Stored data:
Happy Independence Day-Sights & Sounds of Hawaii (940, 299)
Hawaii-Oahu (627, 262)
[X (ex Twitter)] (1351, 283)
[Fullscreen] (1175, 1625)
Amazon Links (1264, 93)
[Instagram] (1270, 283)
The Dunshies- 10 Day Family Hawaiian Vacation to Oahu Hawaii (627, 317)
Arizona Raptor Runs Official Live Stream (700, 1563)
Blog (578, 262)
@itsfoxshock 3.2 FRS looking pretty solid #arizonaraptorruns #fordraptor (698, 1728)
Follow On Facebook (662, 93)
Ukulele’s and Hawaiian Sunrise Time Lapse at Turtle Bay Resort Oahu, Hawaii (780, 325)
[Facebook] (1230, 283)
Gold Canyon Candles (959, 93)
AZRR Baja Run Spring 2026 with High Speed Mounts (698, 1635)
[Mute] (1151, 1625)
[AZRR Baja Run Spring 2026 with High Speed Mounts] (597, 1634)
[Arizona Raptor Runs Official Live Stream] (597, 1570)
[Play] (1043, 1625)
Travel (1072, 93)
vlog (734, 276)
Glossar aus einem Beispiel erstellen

> _Assignment_
All records above must be printed again, exactly.

> _Written answer_
Happy Independence Day-Sights & Sounds of Hawaii (940, 299)
Hawaii-Oahu (627, 262)
[X (ex Twitter)] (1351, 283)
[Fullscreen] (1175, 1625)
Amazon Links (1264, 93)
[Instagram] (1270, 283)
The Dunshies- 10 Day Family Hawaiian Vacation to Oahu Hawaii (627, 317)
Arizona Raptor Runs Official Live Stream (700, 1563)
Blog (578, 262)
@itsfoxshock 3.2 FRS looking pretty solid #arizonaraptorruns #fordraptor (698, 1728)
Follow On Facebook (662, 93)
Ukulele’s and Hawaiian Sunrise Time Lapse at Turtle Bay Resort Oahu, Hawaii (780, 325)
[Facebook] (1230, 283)
Gold Canyon Candles (959, 93)
AZRR Baja Run Spring 2026 with High Speed Mounts (698, 1635)
[Mute] (1151, 1625)
[AZRR Baja Run Spring 2026 with High Speed Mounts] (597, 1634)
[Arizona Raptor Runs Official Live Stream] (597, 1570)
[Play] (1043, 1625)
Travel (1072, 93)
vlog (734, 276)
Glossar aus einem Beispiel erstellen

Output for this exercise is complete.